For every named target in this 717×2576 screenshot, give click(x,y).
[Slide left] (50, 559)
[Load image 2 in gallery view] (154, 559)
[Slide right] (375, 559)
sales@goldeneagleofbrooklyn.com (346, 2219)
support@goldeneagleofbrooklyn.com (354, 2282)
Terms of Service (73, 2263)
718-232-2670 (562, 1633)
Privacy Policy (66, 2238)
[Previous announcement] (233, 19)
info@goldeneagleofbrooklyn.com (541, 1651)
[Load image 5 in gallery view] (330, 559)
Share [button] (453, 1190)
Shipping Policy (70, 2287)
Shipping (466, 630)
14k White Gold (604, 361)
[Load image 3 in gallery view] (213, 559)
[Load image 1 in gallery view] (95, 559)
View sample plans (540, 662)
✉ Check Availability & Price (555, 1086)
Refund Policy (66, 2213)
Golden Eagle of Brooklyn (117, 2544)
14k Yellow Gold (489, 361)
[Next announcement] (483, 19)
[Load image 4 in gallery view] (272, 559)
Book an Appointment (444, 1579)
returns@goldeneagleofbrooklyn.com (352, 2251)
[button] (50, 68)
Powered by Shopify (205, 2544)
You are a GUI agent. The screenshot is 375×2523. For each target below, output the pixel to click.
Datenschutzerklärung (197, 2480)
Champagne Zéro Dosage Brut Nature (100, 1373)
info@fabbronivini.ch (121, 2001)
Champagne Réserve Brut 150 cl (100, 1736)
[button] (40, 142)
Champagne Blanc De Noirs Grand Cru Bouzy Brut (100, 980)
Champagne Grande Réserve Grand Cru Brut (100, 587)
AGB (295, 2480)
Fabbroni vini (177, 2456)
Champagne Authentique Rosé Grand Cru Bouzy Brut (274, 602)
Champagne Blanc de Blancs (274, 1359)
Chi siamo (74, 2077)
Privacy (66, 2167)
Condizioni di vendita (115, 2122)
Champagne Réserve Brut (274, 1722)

** INSTRUCTIONS FOR THE TASK **
Whatever the number of entries above, each one is to be copied exactly.

** EXPECTED ANSWER **
For every named target in this 717×2576 screenshot, give click(x,y).
[Slide left] (50, 559)
[Load image 2 in gallery view] (154, 559)
[Slide right] (375, 559)
sales@goldeneagleofbrooklyn.com (346, 2219)
support@goldeneagleofbrooklyn.com (354, 2282)
Terms of Service (73, 2263)
718-232-2670 (562, 1633)
Privacy Policy (66, 2238)
[Previous announcement] (233, 19)
info@goldeneagleofbrooklyn.com (541, 1651)
[Load image 5 in gallery view] (330, 559)
Share [button] (453, 1190)
Shipping Policy (70, 2287)
Shipping (466, 630)
14k White Gold (604, 361)
[Load image 3 in gallery view] (213, 559)
[Load image 1 in gallery view] (95, 559)
View sample plans (540, 662)
✉ Check Availability & Price (555, 1086)
Refund Policy (66, 2213)
Golden Eagle of Brooklyn (117, 2544)
14k Yellow Gold (489, 361)
[Next announcement] (483, 19)
[Load image 4 in gallery view] (272, 559)
Book an Appointment (444, 1579)
returns@goldeneagleofbrooklyn.com (352, 2251)
[button] (50, 68)
Powered by Shopify (205, 2544)
You are a GUI agent. The screenshot is 375×2523. For each target below, output the pixel to click.
Datenschutzerklärung (197, 2480)
Champagne Zéro Dosage Brut Nature (100, 1373)
info@fabbronivini.ch (121, 2001)
Champagne Réserve Brut 150 cl (100, 1736)
[button] (40, 142)
Champagne Blanc De Noirs Grand Cru Bouzy Brut (100, 980)
Champagne Grande Réserve Grand Cru Brut (100, 587)
AGB (295, 2480)
Fabbroni vini (177, 2456)
Champagne Authentique Rosé Grand Cru Bouzy Brut (274, 602)
Champagne Blanc de Blancs (274, 1359)
Chi siamo (74, 2077)
Privacy (66, 2167)
Condizioni di vendita (115, 2122)
Champagne Réserve Brut (274, 1722)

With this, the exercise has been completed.